Elsewhere, the disc features reimagined, renamed covers of songs by Steel Pulse (“Blues Dance Raid”) and Jimmy Cliff (“You Can Get It If You Really Want”). “It’s a motivational song, an inspirational song that says that once you believe in anything, you can do it if you really want it,” Una says of the latter. “It’s one of my favorites because it’s a driving force behind what Morgan Heritage has evolved into right now.”
Comprised of five offspring of reggae veteran Denroy Morgan, Morgan Heritage is comprised of vocalist/keyboardist Una, vocalist Peter (“Jahpetes”), keyboardist/vocalist Roy (“Gramps”), rhythm guitarist Nakhamyah (“Lukes”) and vocalist/MC/percussionist Memmalatel (“Mr. Mojo”).
Born in Brooklyn’s tough Bushwick neighborhood, the band’s five members were raised in Springfield, Massachusetts, and spent their summer vacations back in New York’s hippest outer borough, where they returned after high school. “Brooklyn and Jamaica,” the first single from Mission in Progress, is the first song to represent both the old neighborhood and their home for the past 11 years: Jamaica.
“We’ve never written a song about where we come from and what we know about what we come from. Finally, it’s time to write a song about where we come from,” says Peter, who sings on the track “We don’t know nothing about Beverly Hills/We don’t know about working for the system/We don’t know about life on Miami Beach/But we can tell you about the streets/Just ask me about Brooklyn.”
The brothers and sisters came together for the first time professionally in 1982, when they recorded their first songs. “When people first heard the combination of Una, Peter and Gramps’ vocals, how they blended together, it was like magic,” says Mr. Mojo. “Everybody in our dad’s band was blown away that these guys could sound so good at such an early age.”
The band signed to MCA Records in 1992 (following a much-talked about performance at Jamaica’s Reggae Sunsplash festival), issuing its debut album, Miracles, in 1994, triggering one of the most impressive streaks in modern-day reggae since. In a dozen years, the band has racked up several hits in Jamaica and abroad, thanks in part to collaborations with such lauded Jamaican producers as Lloyd “King Jammy” James and Bobby Digital.

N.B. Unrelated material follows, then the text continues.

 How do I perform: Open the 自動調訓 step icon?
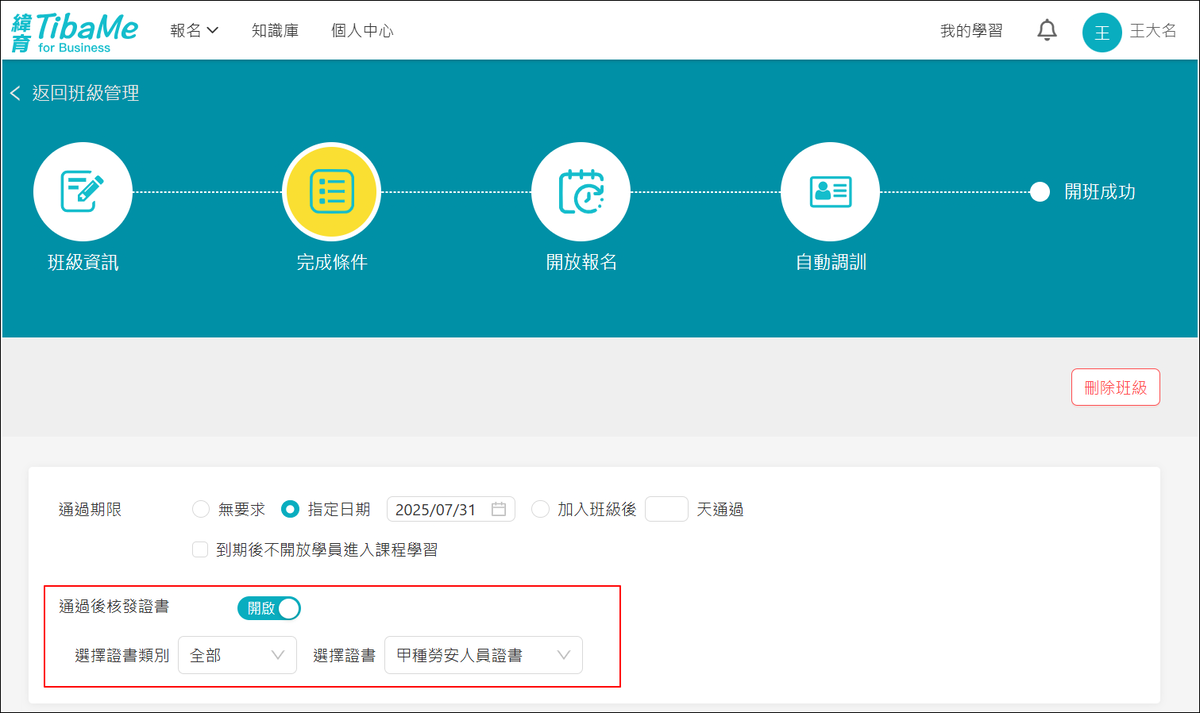[830, 191]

Through such singles as “Let’s Make Up,” “Don’t Haffi Dread,” “Down by the River” and “What We Need Is Love,” as well as such discs as 2001’s More Teachings and 2005’s Full Circle (both of which enjoyed extended stays in the Top 10 on Billboard’s reggae albums chart), the band has emerged as a bridge between reggae’s rich history and its promising future.

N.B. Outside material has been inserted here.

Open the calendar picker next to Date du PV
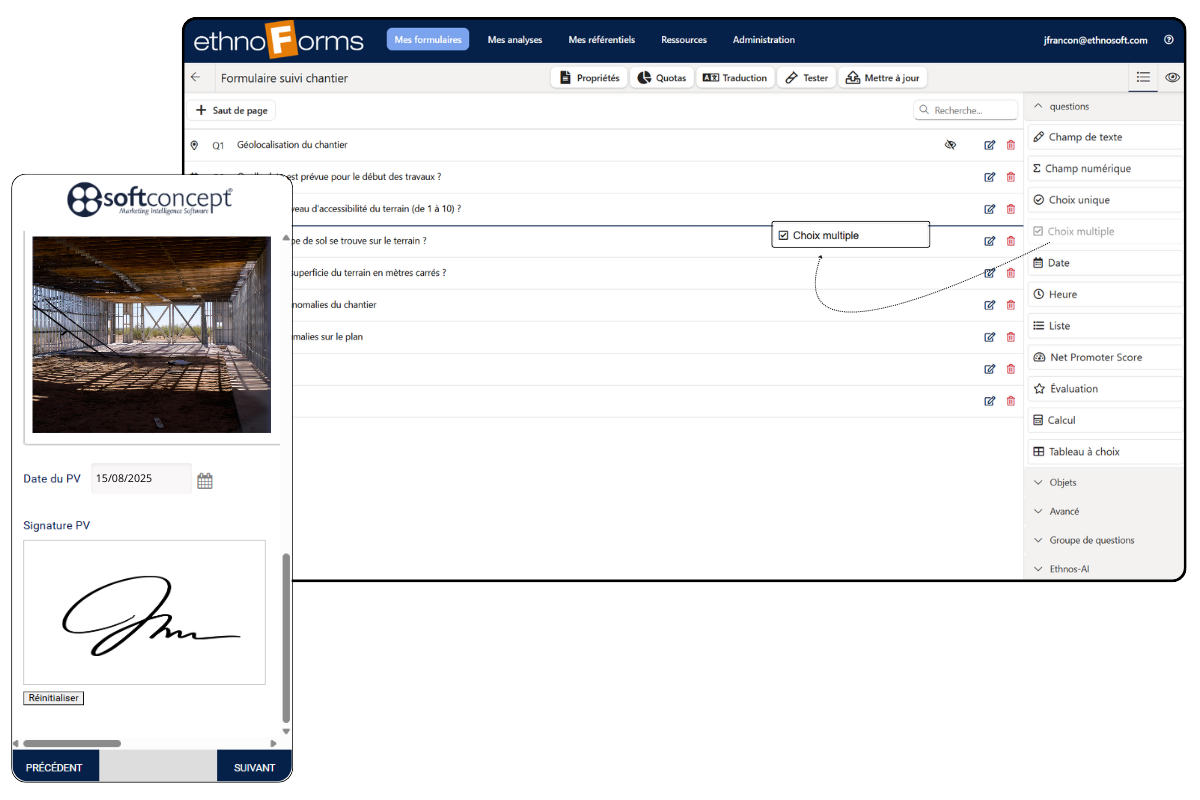The image size is (1200, 800). (205, 480)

Raised with intensive vocal and instrumental training, the Morgan children were exposed to everything from the godfathers of roots reggae to top 40 American radio: everything from Duran Duran and Tears for Fear to Metallica and Van Halen.

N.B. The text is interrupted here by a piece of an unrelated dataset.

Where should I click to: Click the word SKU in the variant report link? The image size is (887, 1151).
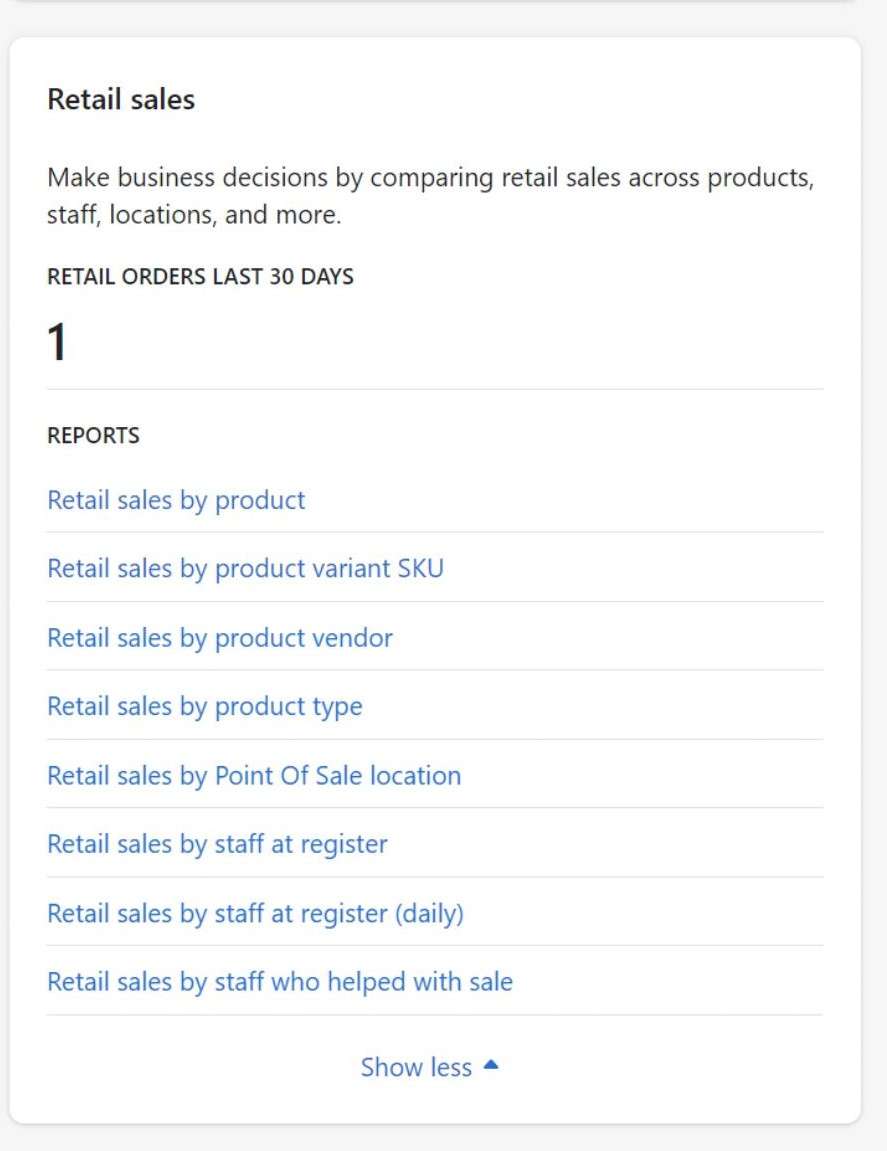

“Morgan Heritage is a roots-reggae band,” says Gramps. “There’s a lot of rock and roll influence, but also a lot of R&B influence, and a lot of gospel influence. Vocally, it’s more like an R&B influence: James Ingram, Sam Cooke, Charlie Wilson, Stevie Wonder, New Edition, Sade, whatever was Top 40 in the ‘80s. That whole pack, that whole bundle is in Morgan Heritage.”
“The main point in Mission in Progress,” says Gramps, “is that we’re on a musical mission, trying to take reggae to the next level, and put our stamp, and mark our history in reggae. Yeah, a lot of reggae bands have been here, and have come and gone. And there’s a lot coming, a lot here: There’s reggae bands from all over the world. You got German reggae bands, Italian reggae bands, Canadian reggae bands, Brazilian reggae bands. So what does Morgan Heritage bring to the table? We bring reggae music that rocks.”